Although both she and Huggins referred to her as his assistant, Margaret was much more than a passive trainee. Recent research by historian of science Barbara Becker, for her doctoral dissertation, has shown that Margaret not only assisted Huggins, but played a key role in getting him to use photography. She had input on the research agenda at Upper Tulse Hill, optimized the instrumentation, and occasionally challenged her husband on the interpretation of data.
Margaret was born in 1828 near Dublin. Her father, a solicitor, and her mother were both of Scottish ancestry, but she grew up with her older and younger siblings in what is now the town of Dun Laoghaire, Ireland.36
Her mother died in 1857. According to some sources, she subsequently spent some time with her wealthy paternal grandfather, and was sent for a while to a private girl's school in the south of England. She liked to draw, and shared with her future husband an interest in music as well as astronomy.
After Margaret's death in 1915, her friends offered different accounts of how she came to be interested in astronomy and photography. Some thought her grandfather had acquainted her with the telescope, and others said that she had, in her teens, experimented with prisms after reading a popular article on spectroscopy, and had seen Fraunhofer's lines in the solar spectrum for herself. One friend added that Margaret had taught herself photography as a child or adolescent. The claim is not far-fetched; in the years following the Great Exhibition, photography grew rapidly in popularity, especially among the artistically inclined. No social conventions barred women from experimenting with photography as an amusement or even from working as professional photographers' assistants.

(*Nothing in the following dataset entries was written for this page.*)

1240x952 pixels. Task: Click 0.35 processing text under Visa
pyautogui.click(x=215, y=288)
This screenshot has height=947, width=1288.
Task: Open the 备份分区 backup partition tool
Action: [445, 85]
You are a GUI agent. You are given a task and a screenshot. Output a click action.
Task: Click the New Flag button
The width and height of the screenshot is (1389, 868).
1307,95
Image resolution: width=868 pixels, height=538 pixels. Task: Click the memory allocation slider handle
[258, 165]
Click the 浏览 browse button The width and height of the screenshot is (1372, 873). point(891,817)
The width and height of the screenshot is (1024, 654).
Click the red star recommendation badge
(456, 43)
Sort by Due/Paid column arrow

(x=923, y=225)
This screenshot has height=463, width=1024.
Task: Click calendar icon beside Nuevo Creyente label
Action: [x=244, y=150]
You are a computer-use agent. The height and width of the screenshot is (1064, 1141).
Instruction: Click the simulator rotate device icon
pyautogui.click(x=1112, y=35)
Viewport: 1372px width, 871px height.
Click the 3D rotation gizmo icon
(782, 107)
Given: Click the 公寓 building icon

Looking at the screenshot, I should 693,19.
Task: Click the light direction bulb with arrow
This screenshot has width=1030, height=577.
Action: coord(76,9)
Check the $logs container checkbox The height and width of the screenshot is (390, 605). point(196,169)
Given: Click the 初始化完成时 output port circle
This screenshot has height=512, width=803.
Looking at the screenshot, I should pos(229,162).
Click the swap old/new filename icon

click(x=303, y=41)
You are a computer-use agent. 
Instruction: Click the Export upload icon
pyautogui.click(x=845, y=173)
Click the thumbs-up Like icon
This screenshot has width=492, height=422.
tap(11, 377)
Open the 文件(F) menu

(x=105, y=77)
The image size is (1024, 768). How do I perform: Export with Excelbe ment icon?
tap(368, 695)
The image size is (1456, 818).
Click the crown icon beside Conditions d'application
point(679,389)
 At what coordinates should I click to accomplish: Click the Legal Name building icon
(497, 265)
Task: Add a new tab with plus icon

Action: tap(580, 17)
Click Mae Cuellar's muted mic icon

After her marriage to Huggins, Margaret picked up scientific research with alacrity. Within a few months of moving to Upper Tulse Hill, she began experimenting with photography. She took over the task of maintaining the laboratory notebooks in March 1876. It is not clear whether the remarks she made during the first months reflect her own thoughts or her husband's, but by December 1876, her use of ''I'' and ''we'' in her notes, and later her use of ''W'' to denote her husband William's pronouncements, leave no doubt that she conducted independent work, and that she made photographic techniques her special domain.
For example, Margaret wrote in June 1876: ''I had a new and much smaller camera made to use in connection with the above described apparatus. . . . I was occupied upon all favourable days in testing and adjusting this photographic apparatus upon the solar spectrum: at the same time testing different photographic methods with a view to finding, relatively to different parts of the spectrum the most sensitive, and relatively to the whole spectrum the quickest method for star spectra.'' 7 Many years later, in 1893, she was confident enough to record her disagreement with Huggins on a matter of procedure: ''I was . . . unable to be in the Observatory but W insisted on working alone. Again tried Messier 15, giving exposure from 6.10 to
9 p.m____Developed next day and delighted to find a spectrum good enough to tell us something. It is not however as strong as I should have liked & I regret much that W would not take my counsel & have left the plate in so that it might have had continued exposure the next fine night.''38 These samples of her laboratory notes show that Margaret was much more than an assistant, even in the early days of her marriage.